An exciting new pedestrian tunnel linking LA’s busiest subway station 7th Street/Metro Center with The Bloc in Downtown LA was approved today by Metro’s Board of Directors. The Board adopted Metro’s Planning and Program Committee’s formal recommendation presented in a prior meeting that took place recently on April 15 to authorize the funding and approval of “The Bloc/Metro Connection.” The project entails a new 12-foot tunnel underneath 7th Street that will allow transit riders to directly access The Bloc without having to come up to the street level and vice versa.
In a joint development between The Bloc and Metro, The Bloc will construct the new pedestrian tunnel abiding by Metro’s final approved design and Metro will retain ownership and be responsible for the maintenance of the tunnel. Daily operating hours of the tunnel will be from 6 am to 10 pm.
The new underground pedestrian tunnel will be located adjacent to the current TAP vending machines near the eastern Hope Street portal of the 7th/Metro station. To allow for the tunnel to be built and connected into The Bloc, a “knock-out panel” that Metro installed at 7th/Metro station, and many other stations throughout the system, will be removed.
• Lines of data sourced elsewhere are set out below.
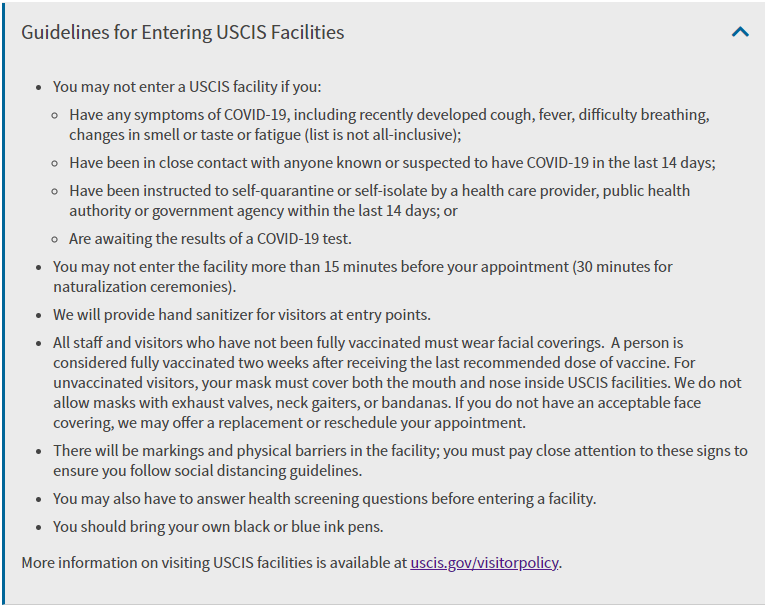Click the 'More information on visiting USCIS facilities' sentence
The width and height of the screenshot is (767, 608).
pyautogui.click(x=292, y=563)
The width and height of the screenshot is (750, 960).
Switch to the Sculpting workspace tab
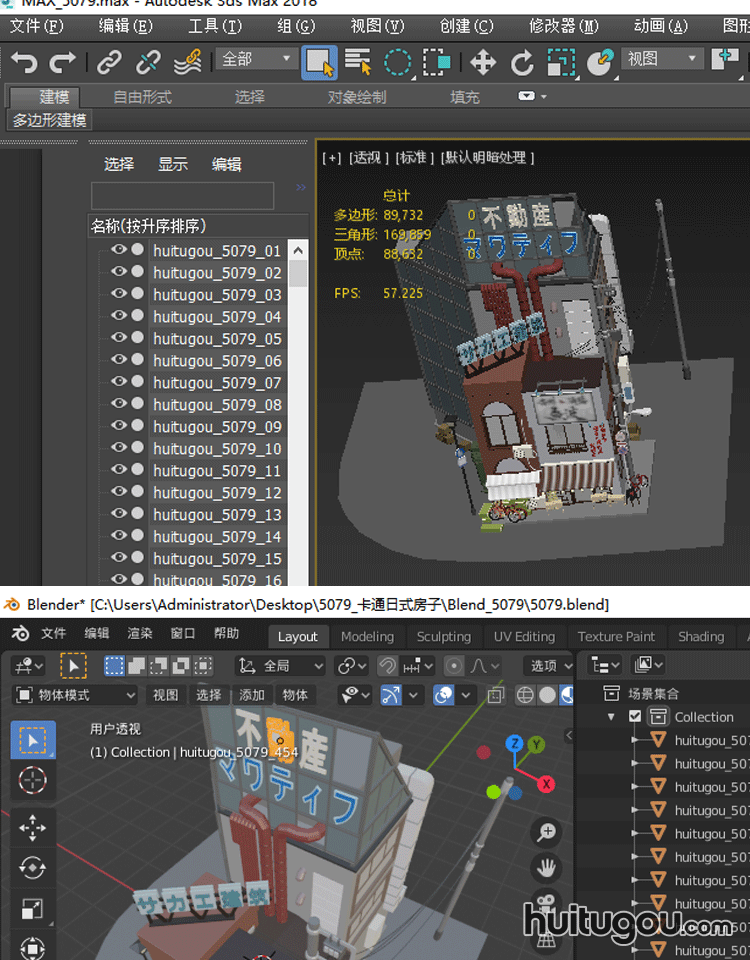tap(443, 636)
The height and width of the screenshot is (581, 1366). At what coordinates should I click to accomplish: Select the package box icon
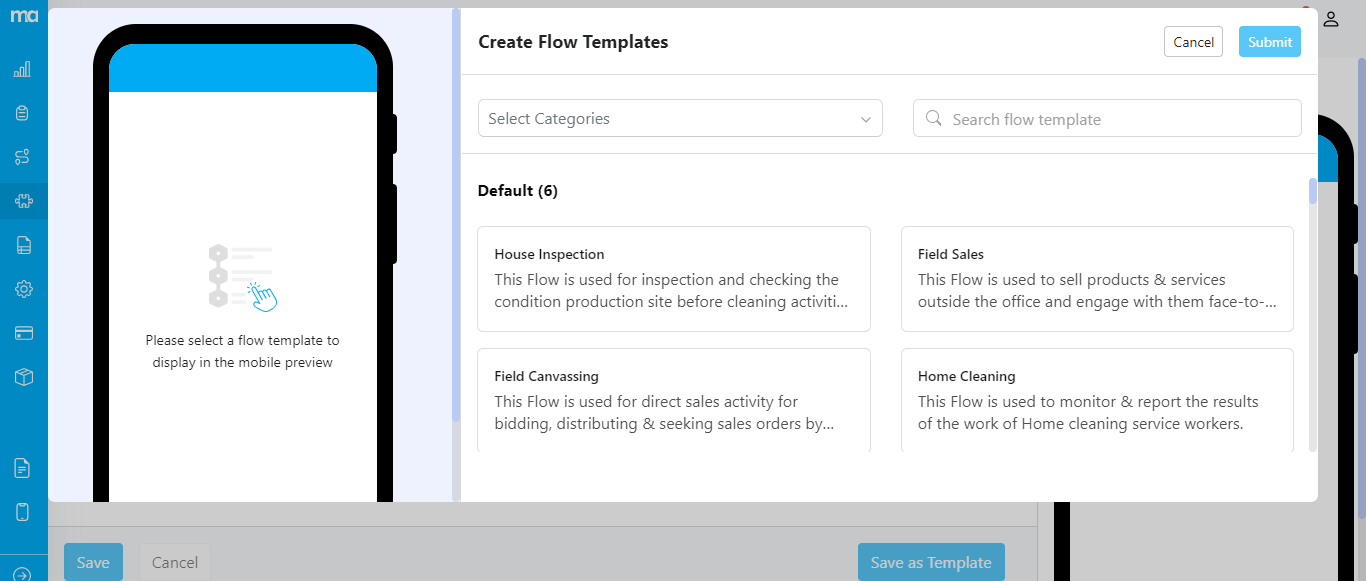pyautogui.click(x=22, y=376)
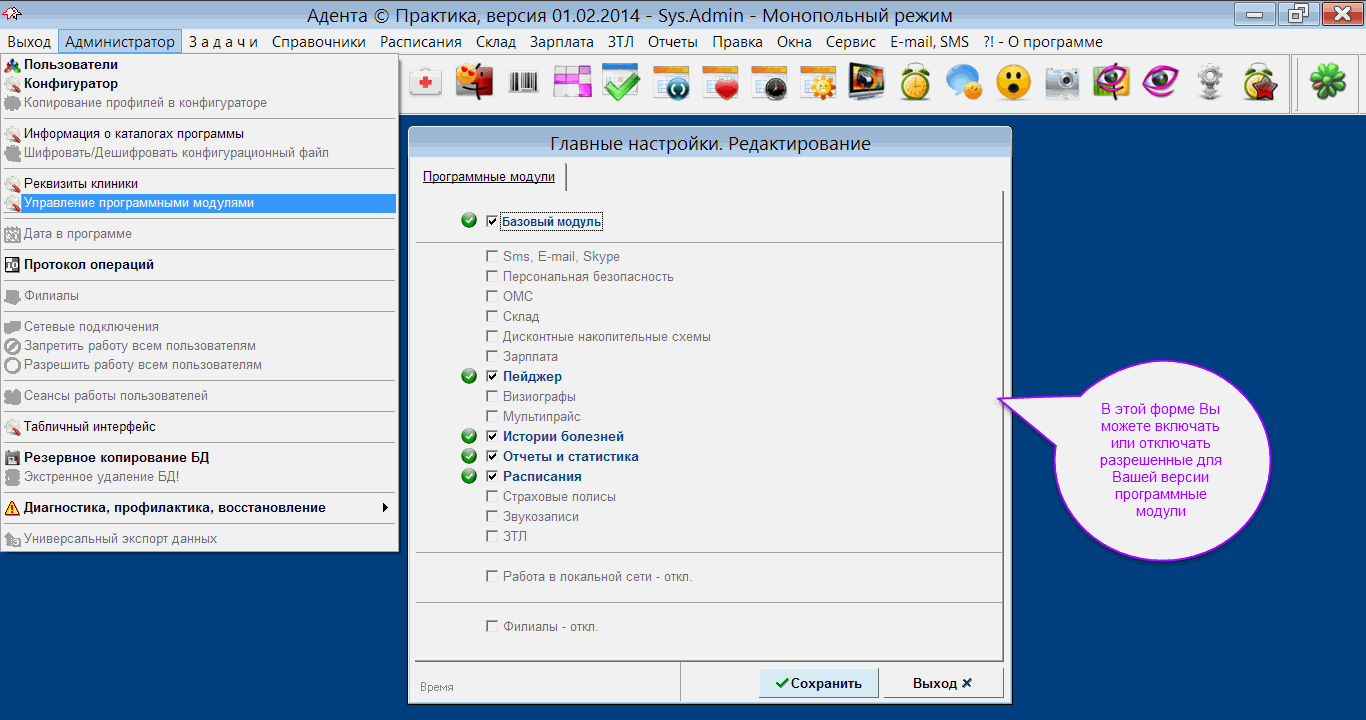The width and height of the screenshot is (1366, 720).
Task: Uncheck the Базовый модуль checkbox
Action: click(492, 221)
The cost for the project is estimated to be $9.3 million, which includes a one time easement fee that Metro will pay The Bloc and necessary improvements to integrate the new passageway connection into the shopping center. Out of the total cost, Metro will kick in roughly half not to exceed $4.65 million while The Bloc will pay for the rest.
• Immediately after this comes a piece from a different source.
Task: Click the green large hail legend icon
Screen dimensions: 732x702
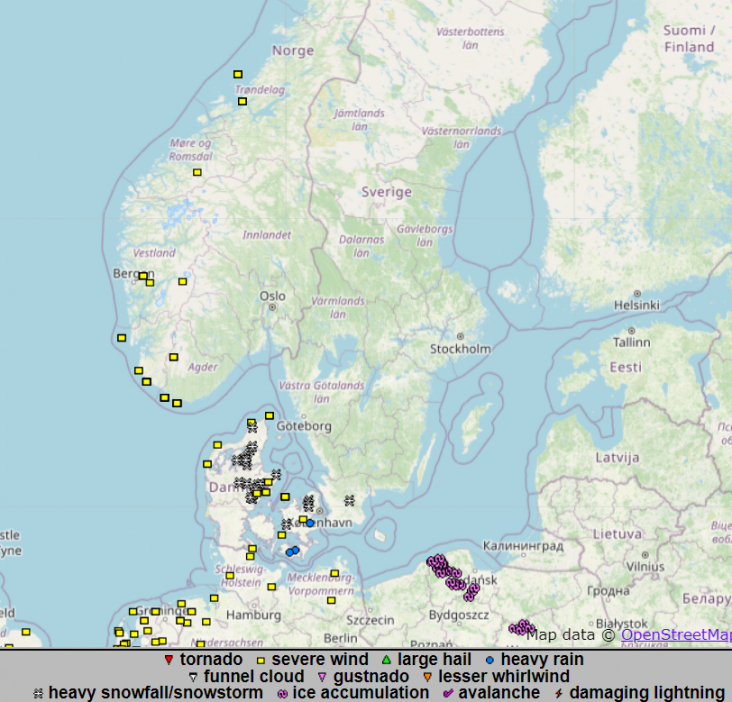Action: [386, 661]

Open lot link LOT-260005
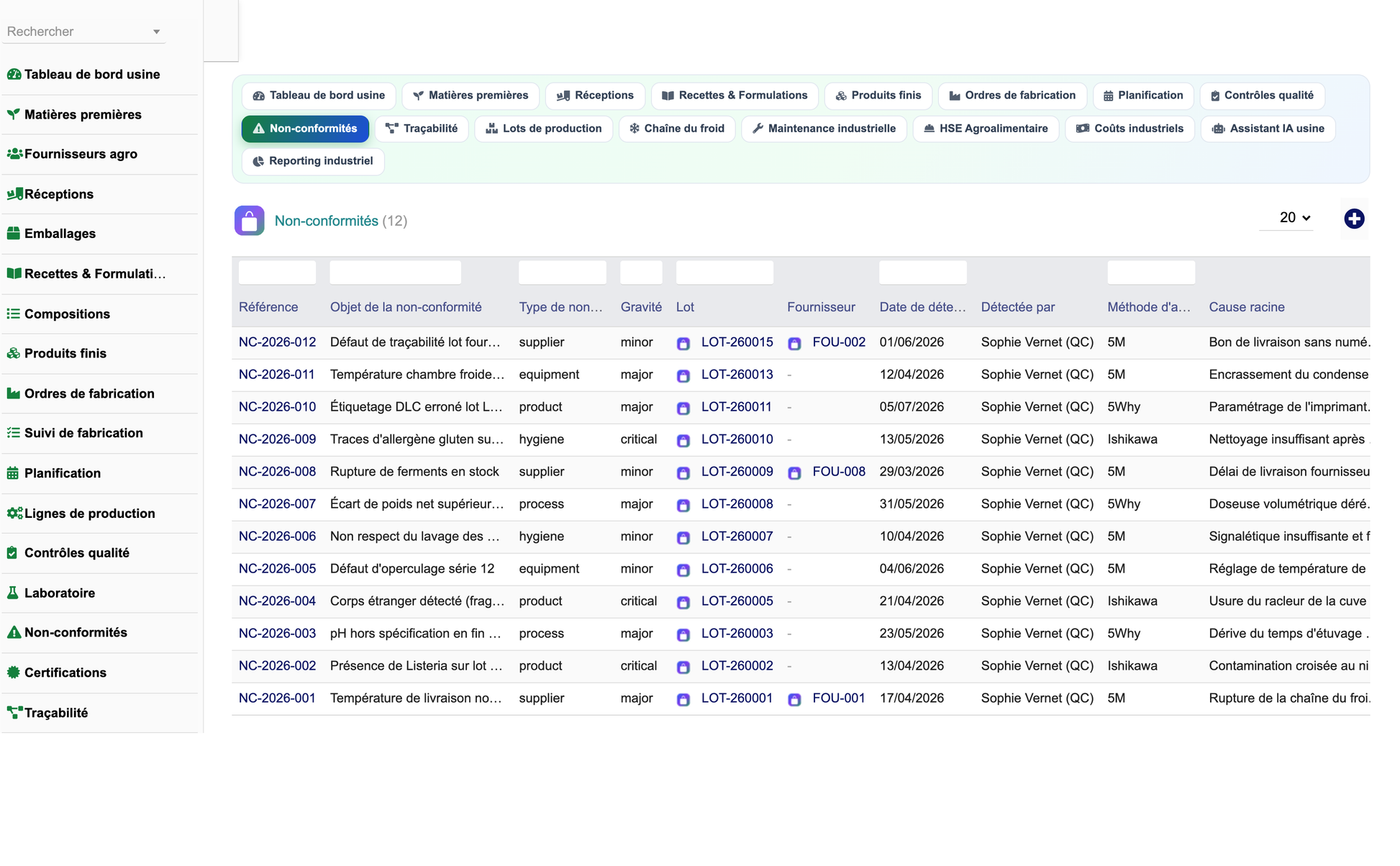[x=737, y=601]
Construction is slated to begin very soon and is projected to finish in late 2015, which is around the same time that The Bloc is expected to open as well. When completed, this will not only be the first southern entrance to the station along 7th Street, but also the first of its kind in Los Angeles to connect public transit directly underground into a private commercial development seen commonly in other transit-oriented cities around the world. The tunnel may only be 12 feet long, but it is symbolic of LA’s urban fabric maturing.